Firstly, before moving on to reviewing the empirical evidence for various theories regarding the day-care effects, it is important to acknowledge social selection and social causation effects (Borge et al., 2004). Social selection occurs as day-care is not randomly allocated in the general population (Clarke-Stewart & Allhusen, 2002). Families' choice of which day-care to use, if any at all, would be influenced by whether both parents work outside the home, attitudes to day-care, availability of day-care provision, and family's ability to pay if free care is unavailable. These factors vary across different nations and regions so social selection might not occur in the same way across populations (Borge, Hartman & Strøm, 1994).

The more recent studies have paid more attention to selection effects and statistically controlled for them, compared to earlier research in this field.

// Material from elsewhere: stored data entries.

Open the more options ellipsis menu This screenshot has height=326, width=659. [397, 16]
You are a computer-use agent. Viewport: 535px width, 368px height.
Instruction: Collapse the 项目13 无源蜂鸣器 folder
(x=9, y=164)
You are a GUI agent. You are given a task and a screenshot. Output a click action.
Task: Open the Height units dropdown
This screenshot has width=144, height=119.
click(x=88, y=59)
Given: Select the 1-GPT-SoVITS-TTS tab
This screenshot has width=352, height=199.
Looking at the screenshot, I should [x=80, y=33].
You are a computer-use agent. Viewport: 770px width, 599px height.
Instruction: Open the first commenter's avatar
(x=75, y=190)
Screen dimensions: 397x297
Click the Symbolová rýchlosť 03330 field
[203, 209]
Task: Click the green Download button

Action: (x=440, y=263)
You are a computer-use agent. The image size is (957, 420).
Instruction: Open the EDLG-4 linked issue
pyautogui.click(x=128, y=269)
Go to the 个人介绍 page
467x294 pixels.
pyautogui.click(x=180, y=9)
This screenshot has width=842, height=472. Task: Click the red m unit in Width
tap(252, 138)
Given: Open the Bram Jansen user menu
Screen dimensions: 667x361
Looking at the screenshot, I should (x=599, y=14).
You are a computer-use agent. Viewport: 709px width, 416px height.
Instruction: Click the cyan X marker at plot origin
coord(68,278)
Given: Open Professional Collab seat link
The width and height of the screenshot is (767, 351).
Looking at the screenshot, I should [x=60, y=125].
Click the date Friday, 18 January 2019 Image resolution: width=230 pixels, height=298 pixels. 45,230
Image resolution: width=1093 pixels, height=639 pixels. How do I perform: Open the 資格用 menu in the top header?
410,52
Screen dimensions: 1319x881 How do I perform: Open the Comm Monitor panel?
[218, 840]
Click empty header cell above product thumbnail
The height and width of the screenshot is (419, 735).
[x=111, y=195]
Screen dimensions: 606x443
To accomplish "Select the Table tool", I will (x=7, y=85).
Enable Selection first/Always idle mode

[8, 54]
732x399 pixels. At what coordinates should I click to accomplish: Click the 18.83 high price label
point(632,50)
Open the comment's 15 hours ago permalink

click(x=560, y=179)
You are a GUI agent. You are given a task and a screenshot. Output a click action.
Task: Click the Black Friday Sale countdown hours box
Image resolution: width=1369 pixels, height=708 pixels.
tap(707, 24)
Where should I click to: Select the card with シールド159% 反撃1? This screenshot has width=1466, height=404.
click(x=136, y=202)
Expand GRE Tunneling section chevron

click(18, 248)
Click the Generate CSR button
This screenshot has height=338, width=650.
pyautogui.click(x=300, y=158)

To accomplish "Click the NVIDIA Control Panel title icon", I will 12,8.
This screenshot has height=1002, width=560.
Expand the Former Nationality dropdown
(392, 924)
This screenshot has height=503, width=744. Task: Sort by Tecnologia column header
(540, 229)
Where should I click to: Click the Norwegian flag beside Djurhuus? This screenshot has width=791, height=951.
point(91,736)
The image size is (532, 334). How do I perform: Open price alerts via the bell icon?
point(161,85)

Social causation refers to the possible differential childcare effects in certain subgroups of a population. Interactions between childcare features and child and family attributes need to be considered to correctly identify conditions in which day-care enhances and/or impairs children's socioemotional development (McCartney & Galanoupoulos, 1988). Three kinds of interactions have been discerned from previous research.

According to the compensatory or protective conceptualisation, quality day-care experience could serve to attenuate risk caused by child (e.g. temperament) or family attributes (e.g. poor). Day-care would protect high-risk children by decreasing exposure to home conditions. This was in accord with empirical findings showing that high-quality day-care settings protected...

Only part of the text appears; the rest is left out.